• [VORLIEGENDER TEXT]:
──────────────────────────────
Ursprünglich war dieser Schritt bereits eine Woche früher erwartet worden. Einer freut sich besonders, nämlich Kunstminister Bernd Sibler (CSU). Gemeinsam mit Digitalministerin Judith Gerlach (CSU) will er sich „intensiv“ dafür eingesetzt haben. „Die neue Auslastungskapazität ermöglicht mehr Publikum und damit auch mehr Perspektive für unsere Kunst- und Kultureinrichtungen in Bayern, insbesondere für die kleineren Bühnen“, lässt er erklären.

Das sehen Kunst- und Kulturschaffende freilich anders. Selbst aus öffentlich subventionierten Einrichtungen ist eher von einem „ersten Schritt in die richtige Richtung“ zu hören, ganz zu schweigen von privaten und kleineren Veranstalter*innen. Sie sehen für sich kaum Verbesserungen, weil andere Regeln weiterhin gelten. So könnte in kleineren Räumen die neue Auslastungsgrenze wegen der Abstandsregeln wirkungslos bleiben.

Gleichzeitig bleibt in Bayern in der Kultur das wirksam, was für die Gastronomie und Teile des Einzelhandels nicht gilt: die 2G-plus-Regel. Auch wegen dieser eklatanten Ungleichbehandlung hält Andreas Schessl, Chef von „MünchenMusik“, an seiner Klage beim Bayerischen Verwaltungsgericht fest. Zwar wurde der Eilantrag abgelehnt, nicht aber die Sache selber.

Lockerungen: Sind sie nur „durchtriebenes Kalkül“?

Dass „Lockerungen“ ausgerechnet jetzt, inmitten der Omikron-Welle mit hohen Inzidenzwerten, ausgerufen werden, empfinden zudem viele als „durchtriebenes Kalkül“. Für sie steht fest, dass die Staatsregierung darauf hofft, dass die Entwicklung der Pandemie den neuen Kurs wieder „relativiert“.

Abwegig ist das keineswegs. Als am Dienstag die „Lockerungen“ verkündet wurden, ließ der Bayerische Rundfunk (BR) zeitgleich erklären, dass seine Klangkörper – also das Symphonieorchester, der Chor und das Münchner Rundfunkorchester – bis einschließlich 16. Februar pausieren. Damit reagiert der BR auf das „rasant zunehmende Omikron-Infektionsgeschehen“. Beim Münchner Kammerorchester (MKO), das am Donnerstag wieder regulär spielen wollte, musste hingegen das Programm des vierten Abokonzerts kurzfristig geändert werden: wegen eines Corona-Falles.
──────────────────────────────
• [DATENSÄTZE]:
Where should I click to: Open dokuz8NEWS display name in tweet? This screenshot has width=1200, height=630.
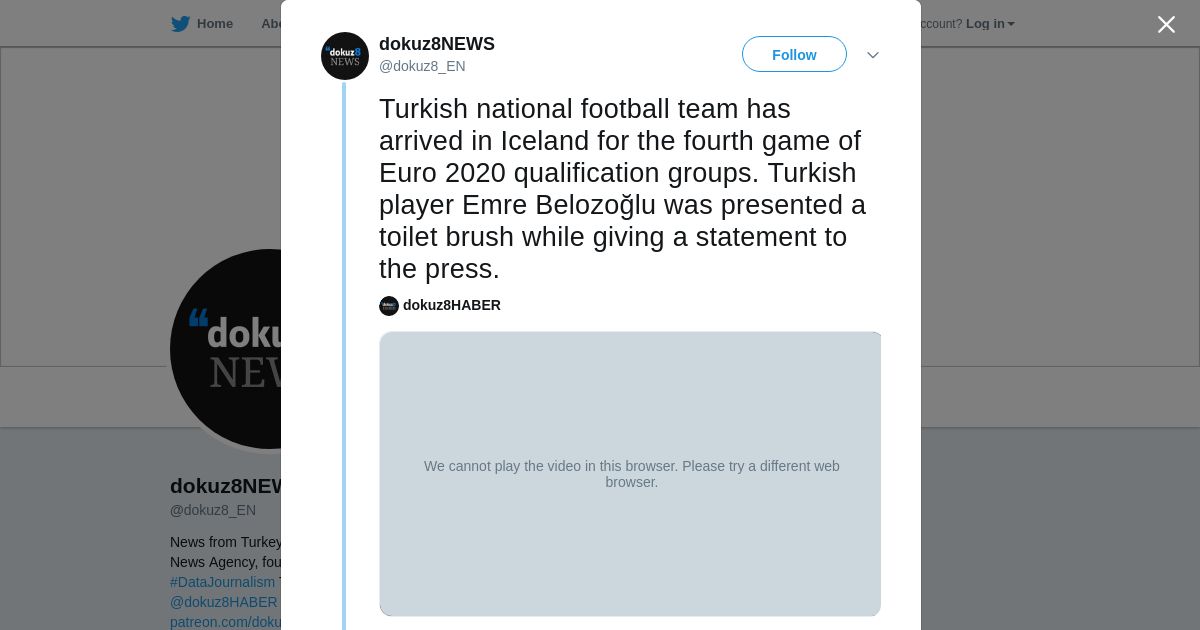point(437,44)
──────────────────────────────
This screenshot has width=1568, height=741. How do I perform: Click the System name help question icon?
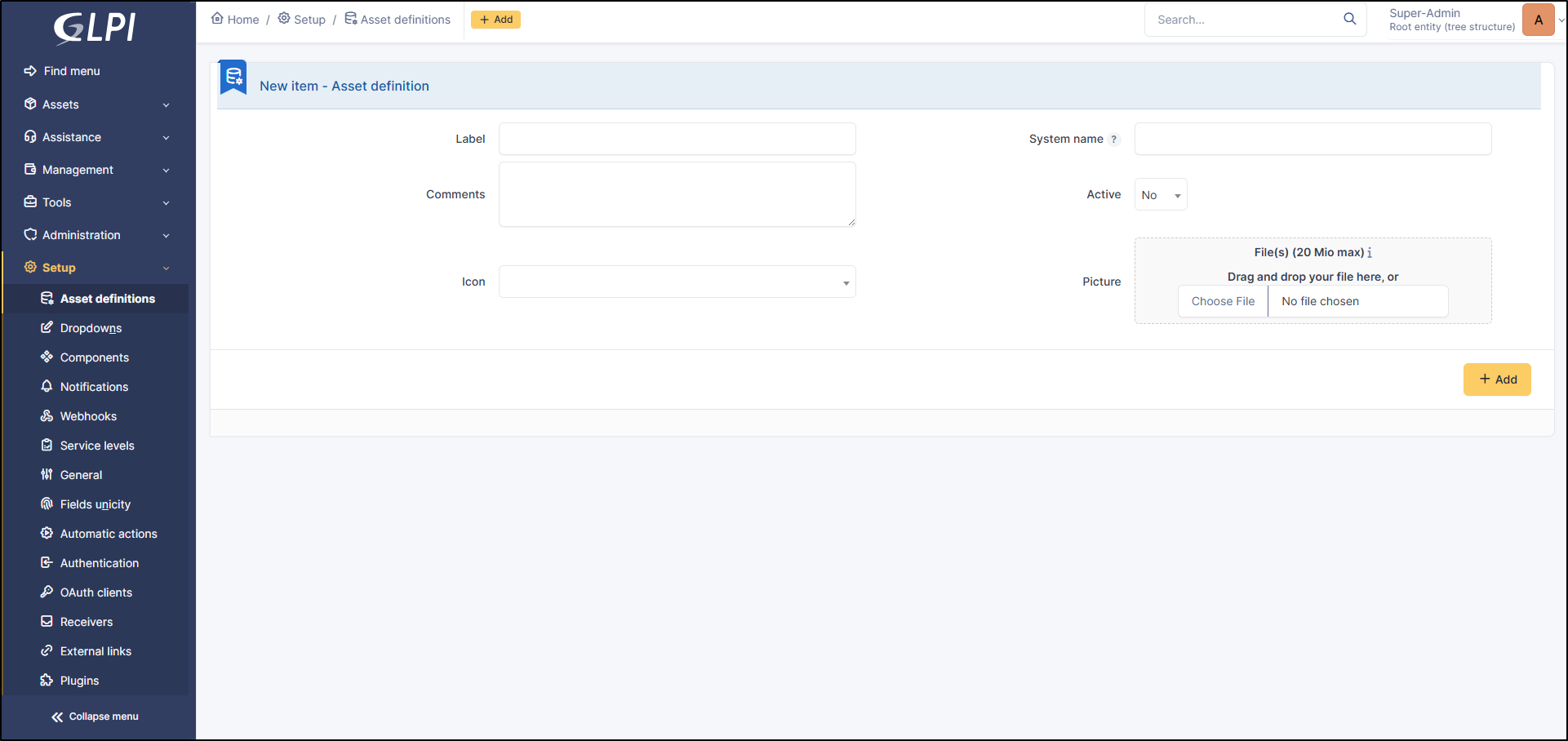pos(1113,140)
──────────────────────────────
Nennen Sie alle Personen, die im Text über die Corona-Lockerungen für die Kultur in Bayern mit Namen vorkommen. Geben Sie zu jeder Person die Funktion an, die der Text ihr zuschreibt.

- Bernd Sibler (CSU), Kunstminister
- Judith Gerlach (CSU), Digitalministerin
- Andreas Schessl, Chef von „MünchenMusik“